A number of different microvalve designs and actuation schemes have been introduced. Electromagnetic microactuators have been demonstrated, although magnetic forces scale unfavorably for devices with small volume. Piezoelectric actuators have shown substantial actuation force and fast response times, but have also required large operating voltages and a complex, stacked hybrid construction in order to achieve substantial actuation displacement.
Many commercially available microvalves have relied upon some type of thermal actuation.
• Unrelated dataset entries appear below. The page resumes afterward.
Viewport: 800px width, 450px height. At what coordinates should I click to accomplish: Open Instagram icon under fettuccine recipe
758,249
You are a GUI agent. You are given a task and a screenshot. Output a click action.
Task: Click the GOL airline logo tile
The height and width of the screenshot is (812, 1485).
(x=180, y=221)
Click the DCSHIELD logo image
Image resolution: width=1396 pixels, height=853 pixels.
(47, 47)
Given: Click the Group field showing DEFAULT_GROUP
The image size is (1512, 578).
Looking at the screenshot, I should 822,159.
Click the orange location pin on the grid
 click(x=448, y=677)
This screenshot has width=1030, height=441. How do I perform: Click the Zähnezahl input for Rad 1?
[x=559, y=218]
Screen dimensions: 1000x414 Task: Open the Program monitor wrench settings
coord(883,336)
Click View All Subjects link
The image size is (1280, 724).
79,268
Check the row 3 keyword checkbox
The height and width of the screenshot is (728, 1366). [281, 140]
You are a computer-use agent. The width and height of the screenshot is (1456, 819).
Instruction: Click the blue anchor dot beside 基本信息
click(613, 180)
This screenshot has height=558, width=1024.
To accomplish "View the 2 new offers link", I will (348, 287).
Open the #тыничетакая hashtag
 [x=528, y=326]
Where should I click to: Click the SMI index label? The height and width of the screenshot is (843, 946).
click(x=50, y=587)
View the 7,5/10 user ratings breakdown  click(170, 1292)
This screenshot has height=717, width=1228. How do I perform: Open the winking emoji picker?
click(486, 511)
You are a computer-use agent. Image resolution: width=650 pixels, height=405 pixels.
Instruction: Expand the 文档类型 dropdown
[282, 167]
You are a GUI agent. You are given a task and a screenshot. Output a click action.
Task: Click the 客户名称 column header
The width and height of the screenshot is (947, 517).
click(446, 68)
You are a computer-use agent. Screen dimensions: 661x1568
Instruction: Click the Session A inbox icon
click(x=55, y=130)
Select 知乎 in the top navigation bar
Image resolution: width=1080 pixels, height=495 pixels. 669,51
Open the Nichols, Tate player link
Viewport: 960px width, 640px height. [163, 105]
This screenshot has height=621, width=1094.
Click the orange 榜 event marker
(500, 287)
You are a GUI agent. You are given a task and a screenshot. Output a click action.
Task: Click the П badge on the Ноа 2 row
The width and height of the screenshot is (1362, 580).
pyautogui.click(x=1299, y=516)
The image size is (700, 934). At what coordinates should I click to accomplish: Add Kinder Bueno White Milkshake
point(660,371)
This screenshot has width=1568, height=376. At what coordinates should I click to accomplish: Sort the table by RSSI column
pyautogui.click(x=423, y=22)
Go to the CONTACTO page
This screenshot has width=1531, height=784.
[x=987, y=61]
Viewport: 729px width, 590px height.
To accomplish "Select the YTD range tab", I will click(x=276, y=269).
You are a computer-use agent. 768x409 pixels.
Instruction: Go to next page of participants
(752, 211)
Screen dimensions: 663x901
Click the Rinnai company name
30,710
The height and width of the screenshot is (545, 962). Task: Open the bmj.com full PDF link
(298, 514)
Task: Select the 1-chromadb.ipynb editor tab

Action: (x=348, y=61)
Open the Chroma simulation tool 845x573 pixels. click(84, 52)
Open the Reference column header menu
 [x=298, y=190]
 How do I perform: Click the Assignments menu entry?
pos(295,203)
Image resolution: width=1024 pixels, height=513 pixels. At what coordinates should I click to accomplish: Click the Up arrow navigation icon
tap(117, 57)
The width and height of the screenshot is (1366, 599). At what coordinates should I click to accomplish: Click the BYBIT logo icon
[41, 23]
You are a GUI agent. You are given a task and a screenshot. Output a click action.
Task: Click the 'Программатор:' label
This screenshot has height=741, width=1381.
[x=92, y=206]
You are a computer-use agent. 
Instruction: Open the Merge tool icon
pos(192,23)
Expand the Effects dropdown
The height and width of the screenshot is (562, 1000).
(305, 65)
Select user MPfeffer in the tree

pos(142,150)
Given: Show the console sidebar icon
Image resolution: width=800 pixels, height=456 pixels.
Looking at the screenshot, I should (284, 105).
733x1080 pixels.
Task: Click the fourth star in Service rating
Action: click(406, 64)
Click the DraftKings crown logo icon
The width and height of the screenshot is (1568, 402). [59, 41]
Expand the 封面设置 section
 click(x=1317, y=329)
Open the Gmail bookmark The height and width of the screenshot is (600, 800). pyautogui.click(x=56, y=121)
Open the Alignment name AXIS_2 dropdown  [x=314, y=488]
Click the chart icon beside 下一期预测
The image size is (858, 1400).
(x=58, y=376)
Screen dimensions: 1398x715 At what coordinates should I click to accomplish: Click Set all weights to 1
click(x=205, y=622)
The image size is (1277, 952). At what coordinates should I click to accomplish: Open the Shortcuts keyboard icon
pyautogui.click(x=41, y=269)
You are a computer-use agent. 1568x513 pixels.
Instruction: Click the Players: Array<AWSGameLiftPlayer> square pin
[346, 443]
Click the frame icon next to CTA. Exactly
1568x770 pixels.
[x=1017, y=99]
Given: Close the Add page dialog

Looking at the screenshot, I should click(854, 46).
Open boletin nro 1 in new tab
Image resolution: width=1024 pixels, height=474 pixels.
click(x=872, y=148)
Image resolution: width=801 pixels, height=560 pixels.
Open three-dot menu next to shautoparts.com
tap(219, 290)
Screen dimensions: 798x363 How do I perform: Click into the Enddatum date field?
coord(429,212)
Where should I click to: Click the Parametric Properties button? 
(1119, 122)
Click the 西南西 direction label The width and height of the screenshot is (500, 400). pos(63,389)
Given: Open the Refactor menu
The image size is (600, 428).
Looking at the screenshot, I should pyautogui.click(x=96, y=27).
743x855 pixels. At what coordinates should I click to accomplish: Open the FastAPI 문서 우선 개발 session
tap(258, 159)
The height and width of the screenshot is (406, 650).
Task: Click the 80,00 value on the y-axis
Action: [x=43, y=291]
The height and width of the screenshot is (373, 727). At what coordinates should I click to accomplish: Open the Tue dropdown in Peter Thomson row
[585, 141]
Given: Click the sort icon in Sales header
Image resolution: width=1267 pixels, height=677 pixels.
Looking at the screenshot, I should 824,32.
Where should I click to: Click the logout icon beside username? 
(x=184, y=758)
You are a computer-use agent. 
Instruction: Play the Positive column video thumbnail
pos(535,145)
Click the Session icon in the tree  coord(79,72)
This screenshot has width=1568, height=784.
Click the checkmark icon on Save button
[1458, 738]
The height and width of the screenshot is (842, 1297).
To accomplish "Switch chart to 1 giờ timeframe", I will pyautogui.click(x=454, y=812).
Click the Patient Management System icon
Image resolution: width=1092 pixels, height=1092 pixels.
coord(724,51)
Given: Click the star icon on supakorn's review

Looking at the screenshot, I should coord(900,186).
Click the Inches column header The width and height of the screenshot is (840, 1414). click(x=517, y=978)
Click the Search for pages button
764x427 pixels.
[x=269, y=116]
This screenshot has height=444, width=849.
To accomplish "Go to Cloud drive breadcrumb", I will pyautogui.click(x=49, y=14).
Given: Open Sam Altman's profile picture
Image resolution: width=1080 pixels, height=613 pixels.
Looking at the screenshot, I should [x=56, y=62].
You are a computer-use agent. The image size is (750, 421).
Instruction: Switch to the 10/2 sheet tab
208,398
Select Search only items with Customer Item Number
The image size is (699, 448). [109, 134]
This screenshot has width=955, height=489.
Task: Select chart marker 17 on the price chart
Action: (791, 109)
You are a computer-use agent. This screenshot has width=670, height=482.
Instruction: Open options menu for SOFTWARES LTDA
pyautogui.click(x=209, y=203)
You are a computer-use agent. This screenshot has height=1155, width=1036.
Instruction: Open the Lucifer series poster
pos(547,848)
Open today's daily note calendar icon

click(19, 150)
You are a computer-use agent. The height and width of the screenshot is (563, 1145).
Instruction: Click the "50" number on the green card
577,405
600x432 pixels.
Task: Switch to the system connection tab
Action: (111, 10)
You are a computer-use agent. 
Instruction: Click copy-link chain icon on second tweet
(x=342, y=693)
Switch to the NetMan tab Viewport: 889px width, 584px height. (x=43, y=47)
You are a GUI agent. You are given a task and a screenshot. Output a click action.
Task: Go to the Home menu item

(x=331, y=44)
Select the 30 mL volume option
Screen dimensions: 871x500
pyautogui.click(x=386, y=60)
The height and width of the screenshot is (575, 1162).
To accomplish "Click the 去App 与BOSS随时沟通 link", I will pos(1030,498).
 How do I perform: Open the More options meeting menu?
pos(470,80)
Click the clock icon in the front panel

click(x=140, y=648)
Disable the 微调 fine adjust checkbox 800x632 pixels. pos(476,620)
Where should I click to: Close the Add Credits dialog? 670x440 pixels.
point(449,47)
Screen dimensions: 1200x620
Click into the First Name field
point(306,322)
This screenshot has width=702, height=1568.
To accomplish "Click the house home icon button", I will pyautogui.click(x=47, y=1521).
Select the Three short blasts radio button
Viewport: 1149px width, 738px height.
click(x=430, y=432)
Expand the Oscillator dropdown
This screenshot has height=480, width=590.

Unfortunately, shape memory alloy (SMA) and bimetallic thermal actuators (i.e., bimorph structures) have tended to require significant power for actuation, typically hundreds to thousands of milliwatts.
Thermopneumatic microvalves have also been reported, but the typical overall power consumption of such valves has also been undesirably high.
In contrast, microvalves utilizing electrostatic actuation schemes have shown near-zero power consumption. However, such microvalves have been susceptible to particulate contamination and weak actuation force over large distances. Electrostatically actuated microvalves have been unsuitable for applications requiring long valve throw (i.e., large valve travel distances) and accordingly been designed with low-flow rate applications in mind. See, for example, Robertson et al., “A Nested Electrostatically-Actuated Microvalve for an Integrated Microflow Controller,” MEMS 1994 Proceedings, IEEE Workshop, pp. 7–12 (1994).
Past microvalves have minimized power consumption through bistable designs, where power is required only during switching. A bistable microvalve taught by Wagner et al. relies upon electrostatic actuation to drive a pair of buckled membranes acted upon pneumatically via a pair of linked cavities. When one membrane is pulled down electrostatically, the other membrane is pushed up pneumatically. Wagner et al., “Micromachined Bistable Valves for Implantable Drug Delivery Systems,” 18th Annual International Conference of the IEEE Engineering in Medicine and Biology Society, pp 254–255 (1996). However, such approaches to bistable valves are burdened by complexity in both design and fabrication process, and are also unsuitable for high pressure applications.